## Your instructions
Which of the rows below contain the word "accomplish"? Copy each of those rows in full, one per line.

####

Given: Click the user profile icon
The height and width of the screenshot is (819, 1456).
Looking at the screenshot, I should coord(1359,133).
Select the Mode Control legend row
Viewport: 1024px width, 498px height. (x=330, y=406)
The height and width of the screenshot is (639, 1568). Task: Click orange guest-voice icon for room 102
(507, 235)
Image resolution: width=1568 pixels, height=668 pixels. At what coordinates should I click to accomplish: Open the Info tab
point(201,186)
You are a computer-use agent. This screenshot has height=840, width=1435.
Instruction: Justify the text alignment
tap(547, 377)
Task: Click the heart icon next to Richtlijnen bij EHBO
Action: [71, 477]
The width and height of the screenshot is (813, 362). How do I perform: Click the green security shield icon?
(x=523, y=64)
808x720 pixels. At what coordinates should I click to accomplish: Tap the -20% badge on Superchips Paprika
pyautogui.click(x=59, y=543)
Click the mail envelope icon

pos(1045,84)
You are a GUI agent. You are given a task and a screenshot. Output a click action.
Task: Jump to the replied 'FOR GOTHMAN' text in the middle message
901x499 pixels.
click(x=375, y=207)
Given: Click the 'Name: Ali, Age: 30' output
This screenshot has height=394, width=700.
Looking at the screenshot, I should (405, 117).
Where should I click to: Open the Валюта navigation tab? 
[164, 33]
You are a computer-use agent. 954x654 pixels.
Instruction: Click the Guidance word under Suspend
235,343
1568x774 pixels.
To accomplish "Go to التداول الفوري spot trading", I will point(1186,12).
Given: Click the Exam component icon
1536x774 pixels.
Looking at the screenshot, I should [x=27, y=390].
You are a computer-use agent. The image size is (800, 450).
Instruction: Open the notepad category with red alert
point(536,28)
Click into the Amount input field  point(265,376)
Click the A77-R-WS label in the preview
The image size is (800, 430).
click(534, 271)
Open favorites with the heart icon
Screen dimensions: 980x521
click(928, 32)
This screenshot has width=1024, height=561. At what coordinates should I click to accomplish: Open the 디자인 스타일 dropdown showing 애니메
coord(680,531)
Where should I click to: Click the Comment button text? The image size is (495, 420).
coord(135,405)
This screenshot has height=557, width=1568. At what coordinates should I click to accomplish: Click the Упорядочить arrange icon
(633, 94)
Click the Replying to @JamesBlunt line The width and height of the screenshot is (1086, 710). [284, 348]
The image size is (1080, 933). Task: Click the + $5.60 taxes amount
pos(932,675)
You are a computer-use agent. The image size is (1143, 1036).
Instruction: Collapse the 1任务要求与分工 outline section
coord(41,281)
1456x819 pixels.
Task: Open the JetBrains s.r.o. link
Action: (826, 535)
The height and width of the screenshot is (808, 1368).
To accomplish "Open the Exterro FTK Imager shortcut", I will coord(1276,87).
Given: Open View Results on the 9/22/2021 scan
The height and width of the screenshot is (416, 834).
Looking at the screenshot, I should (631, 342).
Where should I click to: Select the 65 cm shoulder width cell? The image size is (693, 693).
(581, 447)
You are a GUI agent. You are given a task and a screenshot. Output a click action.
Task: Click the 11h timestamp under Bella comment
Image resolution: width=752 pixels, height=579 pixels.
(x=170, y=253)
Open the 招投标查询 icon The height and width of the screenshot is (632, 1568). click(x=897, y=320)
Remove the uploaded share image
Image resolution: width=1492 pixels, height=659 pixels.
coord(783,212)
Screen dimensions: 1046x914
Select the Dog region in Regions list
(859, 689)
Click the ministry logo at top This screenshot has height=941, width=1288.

####

## Final result
Image resolution: width=1568 pixels, height=668 pixels. At what coordinates should I click to accomplish: Open the Info tab
808x720 pixels. At what coordinates should I click to accomplish: Tap the -20% badge on Superchips Paprika
To accomplish "Go to التداول الفوري spot trading", I will point(1186,12).
This screenshot has width=1024, height=561. At what coordinates should I click to accomplish: Open the 디자인 스타일 dropdown showing 애니메
This screenshot has height=557, width=1568. At what coordinates should I click to accomplish: Click the Упорядочить arrange icon
To accomplish "Open the Exterro FTK Imager shortcut", I will coord(1276,87).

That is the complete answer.